The raw materials are added in the forms of pure aluminum, industrial pure magnesium, industrial pure zinc, Al-Cu intermediate alloy, Al-Zr intermediate alloy, Al-Be alloy and the like. The alloy is smelted in a smelting furnace for smelting and casting, then hot rolled into a 100mm plate at 450 ℃ through multi-stage homogenizing annealing of 380 ℃/12h +440 ℃/12h +460 ℃/24h, the alloy is subjected to strengthening solution treatment at 465 ℃ for 3h, then water quenching at room temperature is carried out, and then low-temperature aging treatment of 110 ℃/10h +150 ℃/16h is carried out. The chemical components of the material are Al-8Zn-2Mg-1.0Cu-0.08Zr-0.25Cr-0.1Mn-0.08Be-0.05Si-0.04Fe, the Zn/Mg ratio is 4, the Zn/Cu ratio is 8, the total amount of (Cr + Zr + Mn) is 0.43, and the properties of the material are shown in Table 1.

Example 4

The raw materials are added in the forms of pure aluminum, industrial pure magnesium, industrial pure zinc, Al-Cu intermediate alloy, Al-Zr intermediate alloy, Al-Be alloy and the like. The alloy is smelted in a smelting furnace for smelting and casting, then hot rolled into a 100mm plate at 440 ℃ through multi-stage homogenizing annealing of 400 ℃/10h +450 ℃/10h +470 ℃/20h, the alloy is subjected to strengthening solution treatment at 480 ℃ for 3h and then water quenching at room temperature, and then low-temperature aging treatment of 120 ℃/10h +160 ℃/15h is carried out. The chemical components of the material are Al-7.8Zn-1.3Mg-1.3Cu-0.15Zr-0.15Cr-0.15Mn-0.06Be-0.04Si-0.05Fe, the Zn/Mg ratio is 6, the Zn/Cu ratio is 6, the total amount of (Cr + Zr + Mn) is 0.45, and the properties of the material are shown in Table 1.
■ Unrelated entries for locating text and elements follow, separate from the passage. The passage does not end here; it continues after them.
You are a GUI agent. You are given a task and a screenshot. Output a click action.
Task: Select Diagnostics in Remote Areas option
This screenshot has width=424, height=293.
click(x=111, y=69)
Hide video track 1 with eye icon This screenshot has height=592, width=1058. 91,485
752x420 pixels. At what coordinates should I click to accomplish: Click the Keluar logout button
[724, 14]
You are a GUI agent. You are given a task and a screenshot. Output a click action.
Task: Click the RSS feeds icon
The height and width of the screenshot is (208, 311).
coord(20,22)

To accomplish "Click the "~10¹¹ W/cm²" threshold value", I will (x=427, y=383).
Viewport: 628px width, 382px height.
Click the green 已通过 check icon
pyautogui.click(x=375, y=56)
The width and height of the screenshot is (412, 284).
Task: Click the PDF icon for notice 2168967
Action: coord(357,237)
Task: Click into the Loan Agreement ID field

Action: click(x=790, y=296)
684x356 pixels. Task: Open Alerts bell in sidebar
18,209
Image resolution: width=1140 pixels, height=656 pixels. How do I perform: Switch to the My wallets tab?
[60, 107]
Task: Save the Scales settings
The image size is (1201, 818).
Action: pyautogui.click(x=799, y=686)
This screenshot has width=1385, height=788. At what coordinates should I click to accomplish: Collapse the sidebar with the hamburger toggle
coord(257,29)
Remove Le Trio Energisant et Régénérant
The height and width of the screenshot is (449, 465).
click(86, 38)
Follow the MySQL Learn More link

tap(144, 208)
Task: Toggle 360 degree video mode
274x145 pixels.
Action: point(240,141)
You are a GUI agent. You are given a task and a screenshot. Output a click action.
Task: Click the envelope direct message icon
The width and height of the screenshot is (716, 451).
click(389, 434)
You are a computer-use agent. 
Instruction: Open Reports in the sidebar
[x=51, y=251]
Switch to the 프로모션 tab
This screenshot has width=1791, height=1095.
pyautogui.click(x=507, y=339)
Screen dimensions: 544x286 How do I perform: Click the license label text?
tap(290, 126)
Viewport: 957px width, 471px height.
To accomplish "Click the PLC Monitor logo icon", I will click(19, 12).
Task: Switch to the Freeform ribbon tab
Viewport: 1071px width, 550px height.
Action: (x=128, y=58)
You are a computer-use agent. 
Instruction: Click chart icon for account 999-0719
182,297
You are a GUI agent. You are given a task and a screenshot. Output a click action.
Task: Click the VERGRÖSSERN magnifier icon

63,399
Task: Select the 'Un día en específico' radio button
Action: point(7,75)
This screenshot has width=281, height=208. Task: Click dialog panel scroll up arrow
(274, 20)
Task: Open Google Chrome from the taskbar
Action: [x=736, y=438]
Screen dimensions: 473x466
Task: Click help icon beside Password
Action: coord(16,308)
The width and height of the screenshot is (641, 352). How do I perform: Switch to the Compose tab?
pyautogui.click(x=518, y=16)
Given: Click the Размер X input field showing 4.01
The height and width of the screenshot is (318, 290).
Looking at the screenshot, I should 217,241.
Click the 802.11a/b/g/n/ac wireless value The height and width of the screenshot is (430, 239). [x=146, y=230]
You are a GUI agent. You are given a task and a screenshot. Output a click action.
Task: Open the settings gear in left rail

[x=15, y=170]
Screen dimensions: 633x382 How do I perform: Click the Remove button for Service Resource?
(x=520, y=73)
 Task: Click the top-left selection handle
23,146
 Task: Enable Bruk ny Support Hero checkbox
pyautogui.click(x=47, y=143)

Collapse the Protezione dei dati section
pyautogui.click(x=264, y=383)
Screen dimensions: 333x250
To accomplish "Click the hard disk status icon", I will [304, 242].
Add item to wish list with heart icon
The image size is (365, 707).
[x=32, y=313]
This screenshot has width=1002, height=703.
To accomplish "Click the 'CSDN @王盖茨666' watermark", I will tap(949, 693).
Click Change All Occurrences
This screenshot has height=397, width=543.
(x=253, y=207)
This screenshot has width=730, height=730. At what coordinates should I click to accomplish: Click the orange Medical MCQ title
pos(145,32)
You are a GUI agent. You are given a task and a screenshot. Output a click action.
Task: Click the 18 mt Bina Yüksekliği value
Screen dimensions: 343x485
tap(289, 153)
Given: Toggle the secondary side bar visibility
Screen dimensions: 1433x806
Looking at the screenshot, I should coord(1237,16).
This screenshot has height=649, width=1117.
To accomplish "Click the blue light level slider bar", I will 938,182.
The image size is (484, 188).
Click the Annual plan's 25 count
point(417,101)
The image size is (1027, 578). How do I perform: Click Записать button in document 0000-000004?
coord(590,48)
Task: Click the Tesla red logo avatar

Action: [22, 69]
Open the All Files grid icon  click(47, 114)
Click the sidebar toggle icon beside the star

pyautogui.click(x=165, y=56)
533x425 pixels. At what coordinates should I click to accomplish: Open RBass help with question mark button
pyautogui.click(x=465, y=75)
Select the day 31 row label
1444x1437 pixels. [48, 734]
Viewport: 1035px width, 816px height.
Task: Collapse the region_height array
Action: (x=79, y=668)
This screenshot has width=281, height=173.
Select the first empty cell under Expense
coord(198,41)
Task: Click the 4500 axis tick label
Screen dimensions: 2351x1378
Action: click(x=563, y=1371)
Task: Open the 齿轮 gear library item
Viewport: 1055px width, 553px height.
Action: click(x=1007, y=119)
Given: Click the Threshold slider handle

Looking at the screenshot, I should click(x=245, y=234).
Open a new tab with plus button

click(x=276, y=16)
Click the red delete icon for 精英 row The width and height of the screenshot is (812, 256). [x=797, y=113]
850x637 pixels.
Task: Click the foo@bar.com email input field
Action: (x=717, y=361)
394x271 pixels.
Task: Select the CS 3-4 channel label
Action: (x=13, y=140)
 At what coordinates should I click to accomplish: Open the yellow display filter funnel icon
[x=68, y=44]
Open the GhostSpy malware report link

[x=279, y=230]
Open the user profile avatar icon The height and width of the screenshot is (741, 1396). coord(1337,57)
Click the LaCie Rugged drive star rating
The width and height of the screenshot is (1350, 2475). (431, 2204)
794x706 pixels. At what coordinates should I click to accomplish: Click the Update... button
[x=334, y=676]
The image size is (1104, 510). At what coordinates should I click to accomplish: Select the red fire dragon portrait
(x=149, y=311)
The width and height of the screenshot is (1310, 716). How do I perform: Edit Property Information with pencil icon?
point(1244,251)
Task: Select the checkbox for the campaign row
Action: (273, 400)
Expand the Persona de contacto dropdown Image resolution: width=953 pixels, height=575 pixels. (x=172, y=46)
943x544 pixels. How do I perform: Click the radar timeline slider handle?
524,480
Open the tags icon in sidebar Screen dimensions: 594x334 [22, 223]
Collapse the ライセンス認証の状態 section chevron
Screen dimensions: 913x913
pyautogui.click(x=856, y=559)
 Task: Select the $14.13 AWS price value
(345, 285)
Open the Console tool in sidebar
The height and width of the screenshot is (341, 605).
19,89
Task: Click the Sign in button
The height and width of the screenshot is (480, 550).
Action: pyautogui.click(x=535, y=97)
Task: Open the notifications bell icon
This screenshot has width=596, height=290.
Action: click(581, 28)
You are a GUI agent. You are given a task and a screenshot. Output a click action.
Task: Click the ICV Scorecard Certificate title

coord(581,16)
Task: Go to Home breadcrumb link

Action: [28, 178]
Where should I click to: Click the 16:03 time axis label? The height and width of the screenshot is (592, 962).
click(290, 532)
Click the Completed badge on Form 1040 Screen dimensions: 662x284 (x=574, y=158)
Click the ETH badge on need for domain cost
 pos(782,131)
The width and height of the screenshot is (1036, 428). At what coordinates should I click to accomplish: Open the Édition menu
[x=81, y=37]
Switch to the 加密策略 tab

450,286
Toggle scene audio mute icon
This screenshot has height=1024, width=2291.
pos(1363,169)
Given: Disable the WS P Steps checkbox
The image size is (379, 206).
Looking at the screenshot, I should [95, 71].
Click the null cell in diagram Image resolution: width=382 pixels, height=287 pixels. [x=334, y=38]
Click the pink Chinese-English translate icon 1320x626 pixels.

TABLE 1 Room temperature Properties of the alloys of the invention

Comparing the values of the performance parameters of the examples with those of the comparative examples, it can be seen that: tensile Strength (R) of the high-performance aluminum alloy prepared by the invention_m) Yield strength (R)_0.2) Elongation (A), fracture toughness can be obviously higher than that of the alloy of the comparative example, and the direction sensitivity is lower than that of the alloy of the comparative example.